Thomas Mayer, Kaspar-Klaus-Str. 98, 87700 Memmingen

 

 

 

An den Oberbürgermeister der

STADT MEMMINGEN

JAN ROTHENBACHER

                                                                                       

                                                                               

           

Vorsitzender

Thomas Mayer

Kaspar-Klaus-Str.98

87700 Memmingen

Mobil: 0151 18020401

t.mayer3@gmx.net

www.crb-mm.de

 

 

 

 

 

 

 

 

 

Vorsitzender

 Thomas Mayer

                Kaspar-Klaus.Str.98

        87700 Memmingen

Tel-NR.015118020401

 

E-Mail:t.mayer3@gmx.net

     www.crb-mm.de

 

 

 

 

               „ Hier gibts schnell einen Strafzettel „

 

                      

                             

Sehr geehrter Herr Oberbürgermeister Jan Rothenbacher,

Lieber Jan,

 

am Mittwoch, den 08.Mai 2024 überraschte die Allgäuer Zeitung mit einem kleinen medialen Paukenschlag. „ Hier gibts schnell einen Strafzettel“, so die

betreffende Schlagzeile. Neben dem übermittelten Sachverhalt war eine übersichtliche Graphik angefügt, die deutlich unterstrich, dass die Stadt Memmingen im Vergleich von acht Allgäuer Städten und Kommunen bei den durchgeführten Beanstandungen 2023 deutlich an der Spitze steht. Dabei ist in dieser Statistik noch nicht berücksichtigt, dass von Seiten der Polizei ebenfalls Parkverstöße im Stadtgebiet geahndet werden.

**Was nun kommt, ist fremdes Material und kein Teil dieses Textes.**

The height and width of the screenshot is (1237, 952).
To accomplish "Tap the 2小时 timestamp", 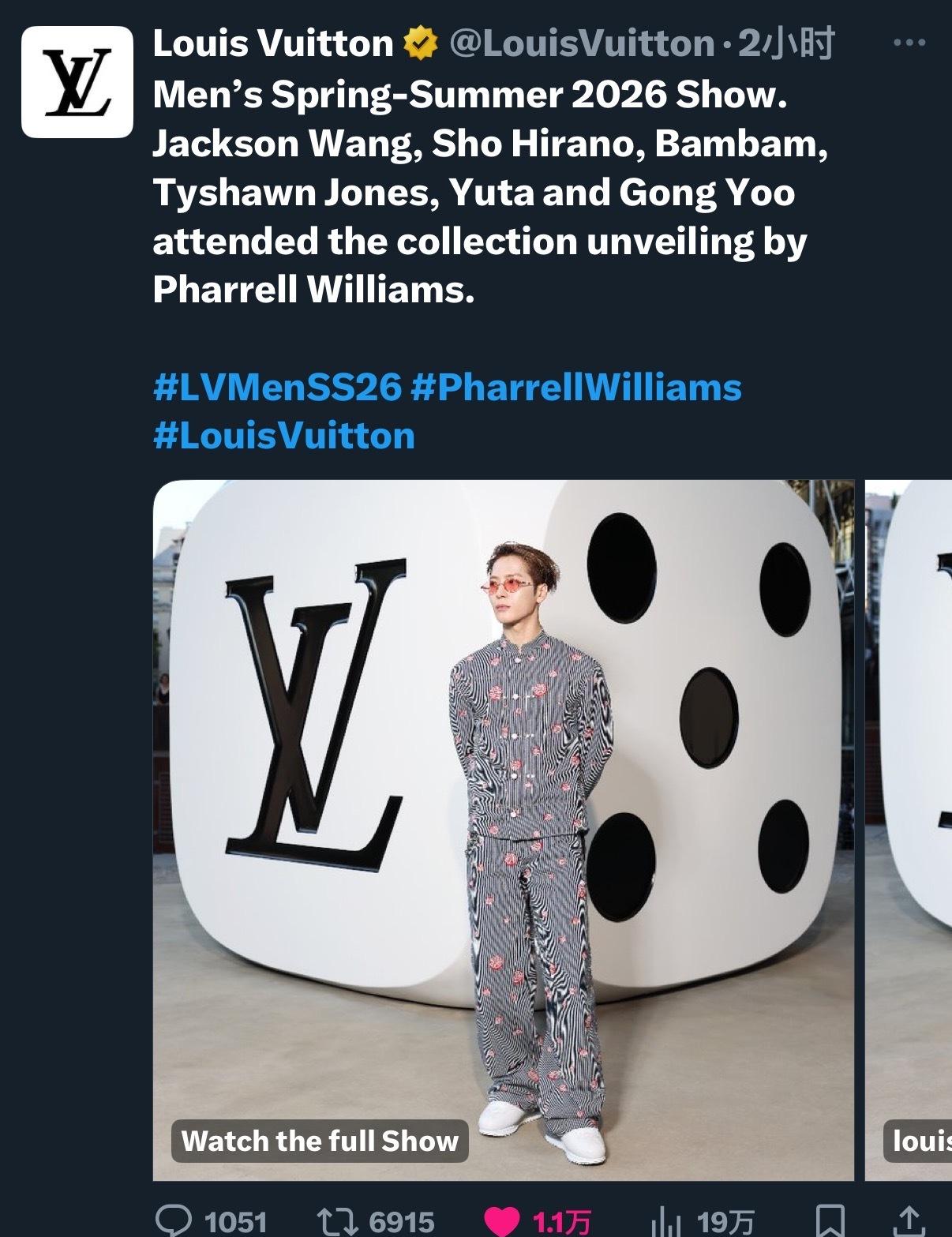I will tap(785, 44).
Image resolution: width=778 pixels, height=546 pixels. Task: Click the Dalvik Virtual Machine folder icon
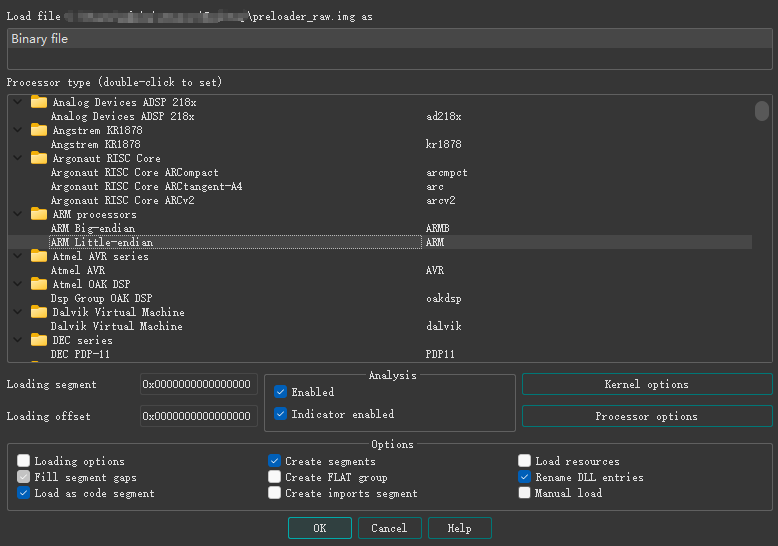(x=39, y=312)
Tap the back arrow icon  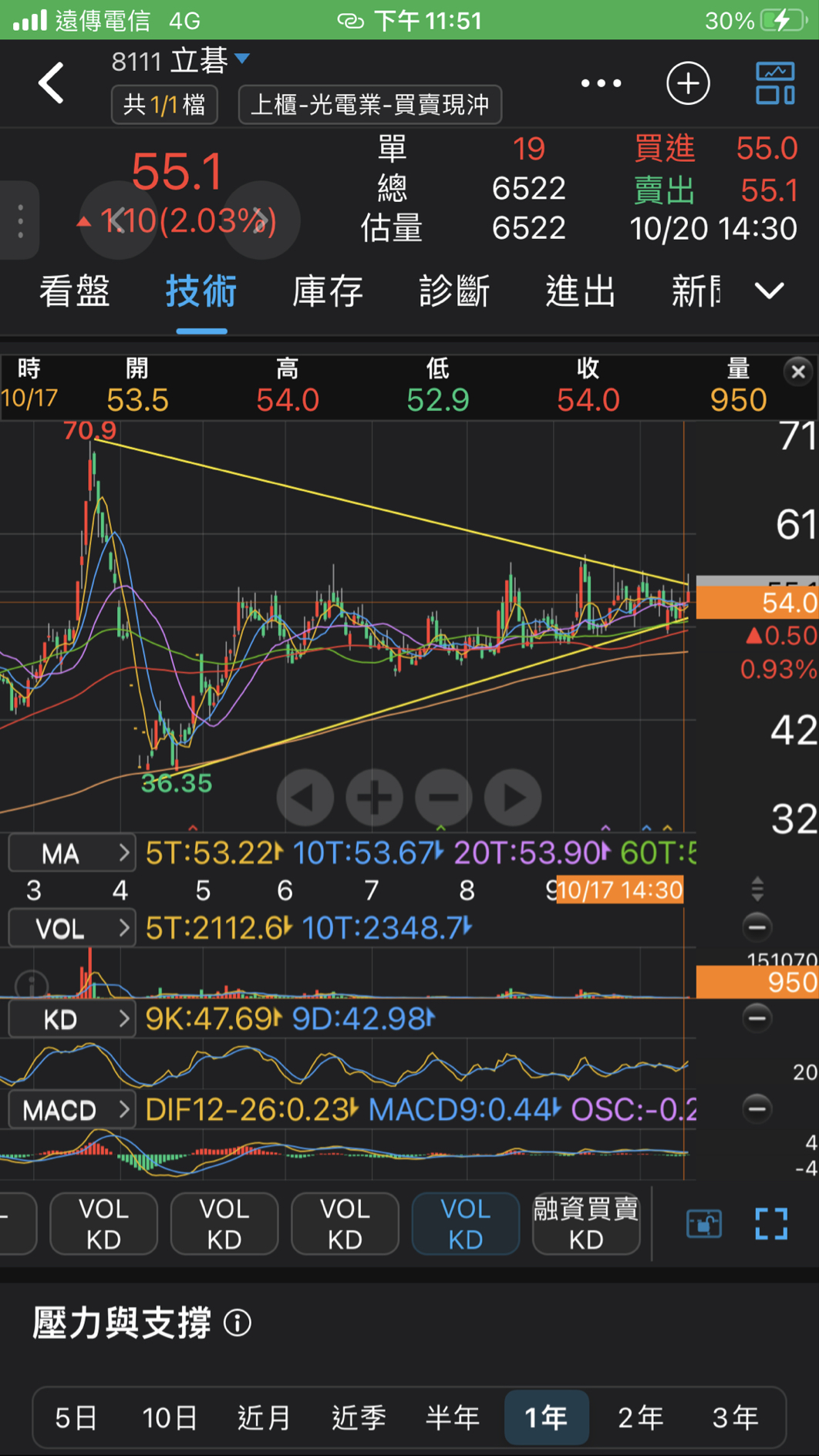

Seit dieser Veröffentlichung der Allgäuer Zeitung wird das Thema „Verwarnungen und Beanstandungen“ in der Öffentlichkeit heiß diskutiert. Die Zahl von 35.900 Verwarnungen, somit täglich rein rechnerisch 98 „Knöllchen“ wirft berechtigterweise Fragen auf. Dies wären insbesondere vor allem Folgende:

 

1. Wo liegen die Ursachen für ein derartiges Beanstandungsübergewicht?

 

2. Welche Maßnahmen können und sollten dagegen getroffen werden?

 

Fakt ist, dass der Ruf der kundenfreundlichen Einkaufsstadt Memmingen mehr oder weniger auf dem Prüfstand steht. Gerade einer angeblich liberalen und toleranten Stadt der Freiheitsrechte steht ein derartiges Fehlen der Ausgewogenheit wahrhaftig nicht gut zu Gesicht. Deshalb sollte nicht stillschweigend zur Tagesordnung übergegangen werden oder dieses polarisierende im Stadtrat unter „Sonstiges“ behandelt werden. Stattdessen sollte ernsthaft nach den Ursachen gesucht werden.

Sicherlich muss berücksichtigt werden, dass Memmingen mit seiner mittelalterlichen Altstadt beengt ist und nicht über ausreichend kostenlose Parkplätze oder auch Kurzzeitparkplätze wie andere Städte verfügt.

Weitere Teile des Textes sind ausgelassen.